Le dispositif ComÉcole

« J'ai découvert ComÉcole par Marie-Hélène FAYE, enseignante à l'IHOP. C'est elle qui m'a parlé de ce dispositif, en complément de l'APAD. J'ai alors joint Mme Lecarpentier, responsable de l'APAD. »
Au début, Marwa a refusé, elle perdait ses cheveux, elle avait une image d'elle-même très dégradée, elle était en colère contre la maladie, elle ne voulait pas que d'autres la voient.
L'installation a été réalisée néanmoins, à l'école comme à la maison. Le maître de la classe de CE2, M Grégoire FREALLE, était très motivé, et a communiqué rapidement avec Marwa, la mettant en confiance et la faisant vite participer à la vie de la classe, la sollicitant, lui donnant des responsabilités.
Les premières communications se sont faites « à sens unique », Marwa retournait la webcam, elle voyait sa classe mais sa classe ne la voyait pas. Puis, petit à petit, les choses ont évolué, notamment grâce au maître et une bonne communication enseignant/famille.
La première vraie communication en visioconférence s’est faite à l’occasion d’un exposé qu’avait préparé Marwa, et qui avait été projeté à toute la classe…les réticences étaient vaincues. Les élèves de la classe ont toujours été très respectueux de Marwa, ils ont beaucoup communiqué, d’abord sans l’image, puis avec, quand Marwa en a été d’accord.
Parallèlement, l’APAD avait démarré avec Mme Catherine TROCCAZ, enseignante de l’école de Marwa. L’APAD a été vécu comme un complément de la « classe » avec ComÉcole.
Il n’y a jamais eu de problème technique, Marwa était autonome quant au matériel et n’avait pas besoin de personne pour se connecter.
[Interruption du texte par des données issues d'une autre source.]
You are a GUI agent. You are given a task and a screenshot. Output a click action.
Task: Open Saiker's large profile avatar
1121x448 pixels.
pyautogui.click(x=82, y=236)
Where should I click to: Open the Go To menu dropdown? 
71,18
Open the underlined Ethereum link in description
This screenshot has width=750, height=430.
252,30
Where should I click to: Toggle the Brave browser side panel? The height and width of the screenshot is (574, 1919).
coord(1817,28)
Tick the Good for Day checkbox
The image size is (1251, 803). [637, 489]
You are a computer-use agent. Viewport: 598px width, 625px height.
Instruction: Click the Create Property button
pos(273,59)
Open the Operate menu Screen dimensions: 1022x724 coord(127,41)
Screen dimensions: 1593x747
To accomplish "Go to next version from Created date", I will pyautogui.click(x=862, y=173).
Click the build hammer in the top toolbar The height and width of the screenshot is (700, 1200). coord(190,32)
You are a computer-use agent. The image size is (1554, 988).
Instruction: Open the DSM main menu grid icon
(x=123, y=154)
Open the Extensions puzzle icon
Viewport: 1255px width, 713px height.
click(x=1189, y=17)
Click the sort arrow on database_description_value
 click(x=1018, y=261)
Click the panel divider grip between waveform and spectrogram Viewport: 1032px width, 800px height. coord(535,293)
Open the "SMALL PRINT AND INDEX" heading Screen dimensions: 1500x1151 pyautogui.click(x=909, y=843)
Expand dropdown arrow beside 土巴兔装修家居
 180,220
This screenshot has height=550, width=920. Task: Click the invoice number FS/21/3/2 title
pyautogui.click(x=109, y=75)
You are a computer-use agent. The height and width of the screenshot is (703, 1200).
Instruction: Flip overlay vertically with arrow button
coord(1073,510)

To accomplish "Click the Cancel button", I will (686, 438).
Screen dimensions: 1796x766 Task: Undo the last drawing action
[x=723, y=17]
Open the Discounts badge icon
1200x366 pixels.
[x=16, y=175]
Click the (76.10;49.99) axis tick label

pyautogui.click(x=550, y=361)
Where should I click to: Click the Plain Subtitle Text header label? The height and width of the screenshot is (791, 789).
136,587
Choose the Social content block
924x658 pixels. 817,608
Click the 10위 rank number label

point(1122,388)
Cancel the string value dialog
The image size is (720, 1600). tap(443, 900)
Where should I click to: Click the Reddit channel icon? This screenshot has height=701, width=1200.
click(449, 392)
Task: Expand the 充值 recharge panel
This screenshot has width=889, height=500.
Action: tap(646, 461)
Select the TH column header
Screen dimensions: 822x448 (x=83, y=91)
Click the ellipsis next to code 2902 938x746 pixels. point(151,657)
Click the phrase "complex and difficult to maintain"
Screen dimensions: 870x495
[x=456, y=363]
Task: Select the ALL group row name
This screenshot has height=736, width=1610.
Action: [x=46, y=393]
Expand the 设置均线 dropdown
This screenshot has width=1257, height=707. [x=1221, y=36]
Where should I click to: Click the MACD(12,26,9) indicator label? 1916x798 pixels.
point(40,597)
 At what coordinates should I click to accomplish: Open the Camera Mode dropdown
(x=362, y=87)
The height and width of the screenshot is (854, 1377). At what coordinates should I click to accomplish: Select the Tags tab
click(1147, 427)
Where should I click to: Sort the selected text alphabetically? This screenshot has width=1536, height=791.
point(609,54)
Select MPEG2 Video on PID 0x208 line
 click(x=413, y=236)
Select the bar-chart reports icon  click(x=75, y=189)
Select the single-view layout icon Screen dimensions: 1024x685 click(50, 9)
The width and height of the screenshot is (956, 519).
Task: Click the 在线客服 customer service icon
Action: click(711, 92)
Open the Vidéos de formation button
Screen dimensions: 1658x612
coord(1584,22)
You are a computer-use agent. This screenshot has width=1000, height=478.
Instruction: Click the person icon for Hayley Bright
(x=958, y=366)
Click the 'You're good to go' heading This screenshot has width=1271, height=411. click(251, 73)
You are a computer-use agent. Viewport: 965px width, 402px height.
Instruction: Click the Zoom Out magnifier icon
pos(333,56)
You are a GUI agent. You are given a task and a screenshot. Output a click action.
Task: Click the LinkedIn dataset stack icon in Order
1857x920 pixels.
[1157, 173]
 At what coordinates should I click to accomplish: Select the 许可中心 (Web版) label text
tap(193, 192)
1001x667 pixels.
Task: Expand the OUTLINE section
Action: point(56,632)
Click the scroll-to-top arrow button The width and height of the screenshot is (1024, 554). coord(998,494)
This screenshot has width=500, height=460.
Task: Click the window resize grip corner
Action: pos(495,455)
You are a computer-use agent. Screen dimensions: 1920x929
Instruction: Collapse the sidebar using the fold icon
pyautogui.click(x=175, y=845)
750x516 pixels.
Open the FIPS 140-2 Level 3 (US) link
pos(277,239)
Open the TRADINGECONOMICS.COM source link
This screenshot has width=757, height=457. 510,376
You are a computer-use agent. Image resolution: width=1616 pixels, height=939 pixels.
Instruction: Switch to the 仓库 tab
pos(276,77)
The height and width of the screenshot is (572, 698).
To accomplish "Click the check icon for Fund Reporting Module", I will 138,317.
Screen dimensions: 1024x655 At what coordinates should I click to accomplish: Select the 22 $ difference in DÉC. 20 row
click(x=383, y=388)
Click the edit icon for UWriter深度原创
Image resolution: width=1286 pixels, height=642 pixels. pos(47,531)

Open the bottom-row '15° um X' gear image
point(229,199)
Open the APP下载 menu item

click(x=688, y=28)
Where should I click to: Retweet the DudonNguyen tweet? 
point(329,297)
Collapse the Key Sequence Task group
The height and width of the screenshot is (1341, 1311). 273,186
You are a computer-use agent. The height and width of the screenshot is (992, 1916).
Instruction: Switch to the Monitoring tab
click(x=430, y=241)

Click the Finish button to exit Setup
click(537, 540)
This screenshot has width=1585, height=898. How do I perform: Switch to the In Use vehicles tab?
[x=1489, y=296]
Une seule fois, le micro a été en panne, remplacé très rapidement à la maison par le technicien d’ARWEN. L’utlisation de SKYPE était nouvelle pour la famille qui ne connaissait pas le logiciel mais s’y est mis facilement.
Une seule fois dans l’année, l’ordinateur et son système de visiocommunication a été utilisé dans le cadre privé, pour discuter avec des cousines.

Les temps d'enseignement

Ce système APAD et ComÉcole a duré une année scolaire complète, de septembre 2008 à juin 2009. Marwa a bénéficié de 3 heures et demie de "classe" par jour, et elle avait 3 heures d'APAD par semaine, soit une moyenne de 17 heures d'enseignement hebdomadaire. La maman de Marwa lui faisait faire ses devoirs en dehors des temps de "classe".
Marwa avait un emploi du temps très précis, élaboré par le maître de la classe.
Il y avait des plages « en vert », les élèves n’étaient pas dans leur classe (EPS, informatique, arts visuels …) ce n’était pas la peine que Marwa se connecte. Il y avait également des plages « en orange », Marwa pouvait se connecter mais les activités de la classe permettaient peu sa participation. Il y avait enfin les plages « en rouge » où la participation de Marwa était obligatoire, et elle s’est tenue à cet emploi du temps, la maman en étant le garant.
Les temps de soins ont été très lourds, et c’est l’IHOP qui prenait le relais de l’enseignement. L’enseignante spécialisée a participé activement à la scolarité de Marwa pendant cette année.
À la maison, les temps de « classe » étaient ritualisés : l’ordinateur était dans la salle de séjour, avec le casque et le micro. Marwa avait son cartable et toutes ses affaires scolaires. Quand elle était connectée, la maman quittait la pièce et laissait Marwa travailler « comme à l’école ».
Marwa a eu une vie scolaire pendant toute l’année, elle était comme les autres, elle avait des responsabilités que lui donnait le maître, comme les autres.
Elle a utilisé un certain nombre de logiciels présents dans l’ordinateur (20/20 en mathématiques pour exemple) et possédait une clé USB pour faire passe les devoirs d’expression écrite (création de poèmes) et les exposés demandés par le maître.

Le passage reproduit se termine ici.